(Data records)
****
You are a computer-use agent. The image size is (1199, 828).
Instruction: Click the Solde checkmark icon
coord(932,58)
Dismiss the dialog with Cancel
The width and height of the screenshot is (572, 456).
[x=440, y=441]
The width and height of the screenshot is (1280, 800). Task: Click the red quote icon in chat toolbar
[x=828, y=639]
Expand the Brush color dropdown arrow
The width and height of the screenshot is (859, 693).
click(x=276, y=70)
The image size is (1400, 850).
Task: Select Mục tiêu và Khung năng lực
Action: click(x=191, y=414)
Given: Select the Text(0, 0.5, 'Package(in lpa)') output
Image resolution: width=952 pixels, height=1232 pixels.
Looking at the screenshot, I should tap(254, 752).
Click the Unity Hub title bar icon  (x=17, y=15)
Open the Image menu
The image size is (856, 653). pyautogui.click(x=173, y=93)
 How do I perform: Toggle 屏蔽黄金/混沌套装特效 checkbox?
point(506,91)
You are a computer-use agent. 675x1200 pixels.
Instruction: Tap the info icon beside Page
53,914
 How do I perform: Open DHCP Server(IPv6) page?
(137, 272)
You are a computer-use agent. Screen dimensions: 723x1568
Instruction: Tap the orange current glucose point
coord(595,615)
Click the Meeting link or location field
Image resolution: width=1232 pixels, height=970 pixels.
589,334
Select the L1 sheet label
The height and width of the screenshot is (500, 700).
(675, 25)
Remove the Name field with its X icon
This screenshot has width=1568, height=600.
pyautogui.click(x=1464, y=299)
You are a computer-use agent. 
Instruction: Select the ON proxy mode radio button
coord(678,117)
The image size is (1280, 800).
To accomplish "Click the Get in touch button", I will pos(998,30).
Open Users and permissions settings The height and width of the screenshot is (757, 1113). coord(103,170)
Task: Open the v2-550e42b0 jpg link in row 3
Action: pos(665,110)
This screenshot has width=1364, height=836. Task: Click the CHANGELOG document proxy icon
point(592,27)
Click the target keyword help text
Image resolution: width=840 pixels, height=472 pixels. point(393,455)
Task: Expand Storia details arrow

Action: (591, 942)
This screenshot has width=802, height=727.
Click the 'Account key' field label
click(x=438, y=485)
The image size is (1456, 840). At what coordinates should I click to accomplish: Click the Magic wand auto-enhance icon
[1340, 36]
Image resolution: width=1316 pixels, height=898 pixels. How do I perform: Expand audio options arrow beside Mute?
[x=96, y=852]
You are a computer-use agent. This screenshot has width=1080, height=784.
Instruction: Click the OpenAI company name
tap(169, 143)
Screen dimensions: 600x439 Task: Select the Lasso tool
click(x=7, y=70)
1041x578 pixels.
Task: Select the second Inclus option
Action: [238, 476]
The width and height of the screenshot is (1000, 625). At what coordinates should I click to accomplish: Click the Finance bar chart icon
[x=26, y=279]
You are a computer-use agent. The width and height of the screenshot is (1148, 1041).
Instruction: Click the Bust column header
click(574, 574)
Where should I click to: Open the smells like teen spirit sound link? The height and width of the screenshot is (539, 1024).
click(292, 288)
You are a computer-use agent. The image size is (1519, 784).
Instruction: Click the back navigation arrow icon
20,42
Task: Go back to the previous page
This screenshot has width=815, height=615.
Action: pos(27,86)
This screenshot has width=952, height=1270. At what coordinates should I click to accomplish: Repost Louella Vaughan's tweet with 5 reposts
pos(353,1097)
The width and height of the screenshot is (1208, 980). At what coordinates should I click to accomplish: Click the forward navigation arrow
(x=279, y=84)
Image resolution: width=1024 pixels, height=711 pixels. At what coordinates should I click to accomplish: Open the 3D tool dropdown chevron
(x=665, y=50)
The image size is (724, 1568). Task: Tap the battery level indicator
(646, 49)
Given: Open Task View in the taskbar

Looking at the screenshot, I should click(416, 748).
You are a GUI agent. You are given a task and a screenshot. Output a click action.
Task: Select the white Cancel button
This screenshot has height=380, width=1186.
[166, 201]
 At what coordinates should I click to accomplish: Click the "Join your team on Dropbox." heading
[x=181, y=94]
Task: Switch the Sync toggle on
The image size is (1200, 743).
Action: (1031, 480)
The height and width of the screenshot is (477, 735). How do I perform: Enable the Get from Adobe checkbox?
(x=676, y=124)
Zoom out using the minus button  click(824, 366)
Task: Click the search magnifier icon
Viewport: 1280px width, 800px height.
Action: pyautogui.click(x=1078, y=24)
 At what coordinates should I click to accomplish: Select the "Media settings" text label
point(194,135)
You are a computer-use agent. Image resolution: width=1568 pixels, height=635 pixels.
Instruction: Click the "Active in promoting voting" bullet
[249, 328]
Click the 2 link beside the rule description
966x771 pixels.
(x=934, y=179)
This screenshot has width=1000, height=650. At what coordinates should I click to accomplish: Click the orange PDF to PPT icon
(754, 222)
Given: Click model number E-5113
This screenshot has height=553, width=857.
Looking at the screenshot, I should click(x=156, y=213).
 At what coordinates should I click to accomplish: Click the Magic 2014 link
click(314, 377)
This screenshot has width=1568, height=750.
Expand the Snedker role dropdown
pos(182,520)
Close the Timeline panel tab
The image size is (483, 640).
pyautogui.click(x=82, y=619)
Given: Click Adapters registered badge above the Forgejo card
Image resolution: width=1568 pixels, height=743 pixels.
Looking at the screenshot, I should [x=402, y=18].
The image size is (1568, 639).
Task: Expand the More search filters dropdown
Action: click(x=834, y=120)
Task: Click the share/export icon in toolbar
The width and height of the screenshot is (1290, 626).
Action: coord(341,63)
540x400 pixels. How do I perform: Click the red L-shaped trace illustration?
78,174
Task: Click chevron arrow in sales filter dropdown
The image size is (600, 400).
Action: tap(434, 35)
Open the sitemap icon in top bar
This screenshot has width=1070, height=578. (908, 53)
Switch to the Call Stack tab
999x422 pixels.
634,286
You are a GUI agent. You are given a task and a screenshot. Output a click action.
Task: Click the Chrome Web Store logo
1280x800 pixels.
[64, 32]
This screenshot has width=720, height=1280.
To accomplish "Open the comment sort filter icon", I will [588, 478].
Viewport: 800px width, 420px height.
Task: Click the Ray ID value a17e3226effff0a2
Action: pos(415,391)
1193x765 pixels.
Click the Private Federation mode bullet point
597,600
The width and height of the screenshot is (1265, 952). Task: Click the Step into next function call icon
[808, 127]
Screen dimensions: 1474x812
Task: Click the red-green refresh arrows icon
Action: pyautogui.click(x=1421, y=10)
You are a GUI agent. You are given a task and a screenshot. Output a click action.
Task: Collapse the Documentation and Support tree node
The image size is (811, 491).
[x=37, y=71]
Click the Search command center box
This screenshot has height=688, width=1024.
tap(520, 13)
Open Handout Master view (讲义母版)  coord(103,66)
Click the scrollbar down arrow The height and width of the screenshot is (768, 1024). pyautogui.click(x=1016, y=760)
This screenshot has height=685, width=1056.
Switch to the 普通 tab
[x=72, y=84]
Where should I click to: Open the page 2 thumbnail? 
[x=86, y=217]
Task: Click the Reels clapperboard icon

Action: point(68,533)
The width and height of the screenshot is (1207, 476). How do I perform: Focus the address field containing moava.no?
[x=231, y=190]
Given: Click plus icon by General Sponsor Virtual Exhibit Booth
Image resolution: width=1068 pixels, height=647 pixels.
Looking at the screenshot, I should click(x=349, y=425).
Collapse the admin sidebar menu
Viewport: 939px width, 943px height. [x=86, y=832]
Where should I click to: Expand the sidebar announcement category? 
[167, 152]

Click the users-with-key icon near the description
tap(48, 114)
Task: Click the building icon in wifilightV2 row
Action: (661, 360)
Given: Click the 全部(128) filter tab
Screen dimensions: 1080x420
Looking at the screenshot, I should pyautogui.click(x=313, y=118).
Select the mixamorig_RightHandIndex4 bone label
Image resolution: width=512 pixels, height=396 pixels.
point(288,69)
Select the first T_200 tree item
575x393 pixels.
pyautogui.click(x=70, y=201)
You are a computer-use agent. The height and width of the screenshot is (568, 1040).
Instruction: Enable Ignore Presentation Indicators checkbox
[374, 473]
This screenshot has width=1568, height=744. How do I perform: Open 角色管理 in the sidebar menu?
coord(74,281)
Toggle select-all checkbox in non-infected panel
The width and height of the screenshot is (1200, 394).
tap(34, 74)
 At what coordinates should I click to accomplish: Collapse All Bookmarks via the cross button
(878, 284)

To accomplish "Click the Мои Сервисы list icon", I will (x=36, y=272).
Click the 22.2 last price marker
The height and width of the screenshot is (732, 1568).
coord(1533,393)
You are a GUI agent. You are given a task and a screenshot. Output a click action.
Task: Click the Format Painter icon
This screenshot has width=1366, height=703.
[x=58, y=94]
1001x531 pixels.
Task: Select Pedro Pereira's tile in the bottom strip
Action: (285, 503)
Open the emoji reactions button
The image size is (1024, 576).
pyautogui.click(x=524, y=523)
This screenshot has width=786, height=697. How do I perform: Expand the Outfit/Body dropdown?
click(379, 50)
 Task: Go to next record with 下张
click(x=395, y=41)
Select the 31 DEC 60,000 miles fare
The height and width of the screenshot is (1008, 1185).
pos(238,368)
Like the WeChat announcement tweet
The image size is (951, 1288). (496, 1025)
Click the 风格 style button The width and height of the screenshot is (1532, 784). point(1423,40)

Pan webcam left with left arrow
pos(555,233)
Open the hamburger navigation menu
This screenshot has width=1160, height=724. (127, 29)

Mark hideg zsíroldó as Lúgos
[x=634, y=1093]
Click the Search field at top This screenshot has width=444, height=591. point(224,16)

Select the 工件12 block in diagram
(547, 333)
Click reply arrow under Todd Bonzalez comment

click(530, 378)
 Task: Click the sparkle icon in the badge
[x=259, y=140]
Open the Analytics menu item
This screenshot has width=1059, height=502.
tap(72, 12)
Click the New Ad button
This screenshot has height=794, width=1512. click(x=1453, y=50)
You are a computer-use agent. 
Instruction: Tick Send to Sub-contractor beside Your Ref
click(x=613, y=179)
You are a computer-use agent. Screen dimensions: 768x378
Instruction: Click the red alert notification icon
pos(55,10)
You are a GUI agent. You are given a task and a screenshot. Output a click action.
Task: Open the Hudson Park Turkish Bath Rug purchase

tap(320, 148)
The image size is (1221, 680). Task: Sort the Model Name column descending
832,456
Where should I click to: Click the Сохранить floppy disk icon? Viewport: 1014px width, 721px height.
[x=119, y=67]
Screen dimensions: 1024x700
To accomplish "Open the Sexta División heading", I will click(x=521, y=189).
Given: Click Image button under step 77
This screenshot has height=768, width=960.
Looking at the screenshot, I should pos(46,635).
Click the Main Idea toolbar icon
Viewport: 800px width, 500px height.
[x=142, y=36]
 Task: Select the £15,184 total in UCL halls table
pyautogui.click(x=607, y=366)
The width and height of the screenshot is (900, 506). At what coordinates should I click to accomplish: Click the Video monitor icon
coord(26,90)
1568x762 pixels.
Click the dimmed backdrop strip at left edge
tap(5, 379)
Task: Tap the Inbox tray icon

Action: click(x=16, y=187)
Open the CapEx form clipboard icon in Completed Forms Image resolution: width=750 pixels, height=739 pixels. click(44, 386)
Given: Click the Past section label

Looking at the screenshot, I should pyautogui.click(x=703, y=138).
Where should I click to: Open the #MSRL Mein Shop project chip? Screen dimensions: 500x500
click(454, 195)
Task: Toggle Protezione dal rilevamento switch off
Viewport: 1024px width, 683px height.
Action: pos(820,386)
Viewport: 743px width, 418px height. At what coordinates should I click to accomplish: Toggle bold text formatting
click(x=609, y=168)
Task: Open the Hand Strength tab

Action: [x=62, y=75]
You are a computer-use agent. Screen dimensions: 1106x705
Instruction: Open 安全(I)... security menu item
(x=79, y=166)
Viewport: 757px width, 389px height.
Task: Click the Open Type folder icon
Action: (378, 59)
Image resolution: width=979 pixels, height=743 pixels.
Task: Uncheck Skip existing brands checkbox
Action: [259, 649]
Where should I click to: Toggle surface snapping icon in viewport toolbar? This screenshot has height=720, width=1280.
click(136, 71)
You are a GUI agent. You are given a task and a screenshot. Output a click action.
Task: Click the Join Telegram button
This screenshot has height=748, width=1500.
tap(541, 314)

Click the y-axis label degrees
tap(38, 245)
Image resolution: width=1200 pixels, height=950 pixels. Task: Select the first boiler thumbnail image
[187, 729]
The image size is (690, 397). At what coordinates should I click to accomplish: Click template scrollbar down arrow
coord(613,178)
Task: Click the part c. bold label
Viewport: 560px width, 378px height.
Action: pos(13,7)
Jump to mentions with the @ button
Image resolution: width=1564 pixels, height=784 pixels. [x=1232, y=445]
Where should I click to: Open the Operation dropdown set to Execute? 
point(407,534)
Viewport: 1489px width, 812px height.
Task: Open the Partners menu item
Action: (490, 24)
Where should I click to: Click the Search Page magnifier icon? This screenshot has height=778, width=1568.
****
[Exercise objective]
Starting at the line above that holds "Zoom out using" and ending at the line that holds "Given: Click Adapters", transcribe each line exactly and include no other lines.

[The answer]
Zoom out using the minus button  click(824, 366)
Task: Click the search magnifier icon
Viewport: 1280px width, 800px height.
Action: pyautogui.click(x=1078, y=24)
 At what coordinates should I click to accomplish: Select the "Media settings" text label
point(194,135)
You are a computer-use agent. Image resolution: width=1568 pixels, height=635 pixels.
Instruction: Click the "Active in promoting voting" bullet
[249, 328]
Click the 2 link beside the rule description
966x771 pixels.
(x=934, y=179)
This screenshot has width=1000, height=650. At what coordinates should I click to accomplish: Click the orange PDF to PPT icon
(754, 222)
Given: Click model number E-5113
This screenshot has height=553, width=857.
Looking at the screenshot, I should click(x=156, y=213).
 At what coordinates should I click to accomplish: Click the Magic 2014 link
click(314, 377)
This screenshot has width=1568, height=750.
Expand the Snedker role dropdown
pos(182,520)
Close the Timeline panel tab
The image size is (483, 640).
pyautogui.click(x=82, y=619)
Given: Click Adapters registered badge above the Forgejo card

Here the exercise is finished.